To interrogate the relationship between Sox2 expression and cell morphology in clinical CRC specimens, the CRC cell shape scores (CSS) were evaluated in 39 randomly selected CRC specimens. Several types of cancer cell morphology were identified, which range from rounded to elongated cell shape. Most luminal structures were composed of elongated cells (Figure 1H), while, the rounded cells were always found in solid lesions with poor differentiation (Figure 1I), the invasive frontier (InF, Figure 1J), vessel embolus (Figure 1K) and liver metastatic lesions (Figure 1L). In lymph node metastatic lesions and a sub-population of liver metastatic lesions, elongated tumor cells formed luminal structures and rounded cells constituted solid lesions resembling primary tumors (Figure 1M). The CSS of the InF or metastatic lesions (META) was significantly lower than that of tumor nests (TN, Figure 1N). Most of the well differentiated tumor cells in TN presented relative low Sox2 expression and showed an elongated shape. Moreover, the cells in the InF or META, which are more round and poorly differentiated, showed very strong Sox2 expression (Figure 1O).
Sox2 is associated with cell migration, invasion, colony formation and tumorigenesis
Sox2 silencing significantly increased the number of elongated cells, and slightly inhibited cell proliferation (Figure 2A, 2B and 2C). SW620-shRNA Sox2 cells required longer incubation times to generate colonies of equivalent size to those generated by SW620-shRNA control cells (Figure 2D). In addition, knockdown of Sox2 reduced the capacity for cell invasion (Figure 2E). Furthermore, treatment with compound Y27632 further reduced the number of rounded cells (Figure 2B and Supplementary Figure 1), disrupted colony formation (Figure 2D) and reduced cell invasion (Figure 2E).

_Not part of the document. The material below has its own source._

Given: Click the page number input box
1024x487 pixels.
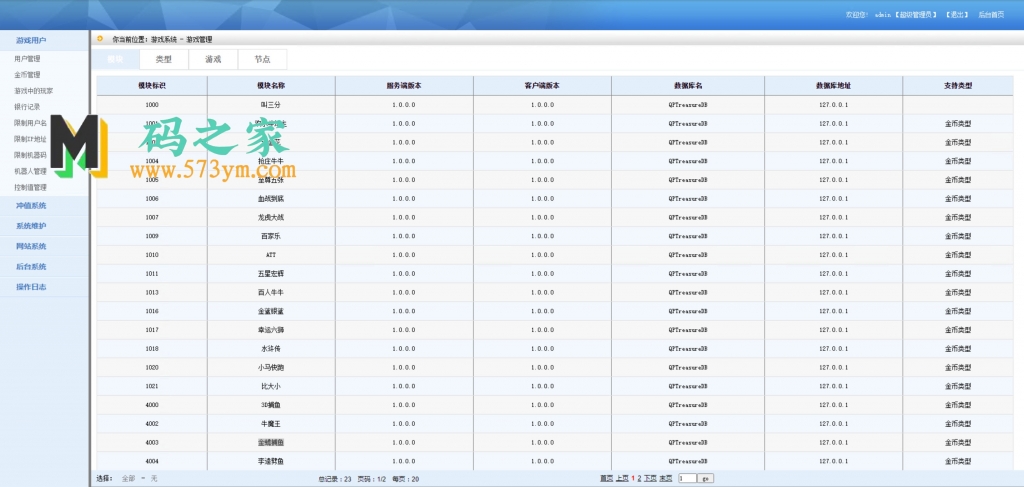Looking at the screenshot, I should tap(686, 479).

Figure 2: Knockdown of Sox2 inhibited colony formation, tumor cell migration, invasion and tumorigenesis in vitro and in vivo. (A) Phase contrast of SW620-shRNA control cells and SW620-shRNA Sox2 cells. Scale bar: 100 μm. The magnification of the inserted images are ×200. (B) Quantification of the number of different shapes of cells with knockdown expression of Sox2 compared to the controls. Compound Y27632 (Y) was used to block Rho-ROCK signaling. (C) Growth assays of SW620-shRNA control cells and SW620-shRNA Sox2 cells. The cells (1×104/ml) were seeded onto 24-well plates and cultured in DF12 containing 1% FBS. The cell numbers were counted every day as indicated. (D) Soft agar colony formation assays. Representative plates for each cell group are shown. (E) Invasion assay. The bar graph (right panel) presents the absorbance of crystal violet representing the number of invading cells. All of the experiments mentioned above were performed in triplicate. (F) Tumor-forming ability of SW620-shRNA control cells and SW620-shRNA Sox2 cells. Scale bar: 1 cm. Student’s t test was used for statistic analysis, *p< 0.05; ** p < 0.01; *** p < 0.005. Y represents Y27632.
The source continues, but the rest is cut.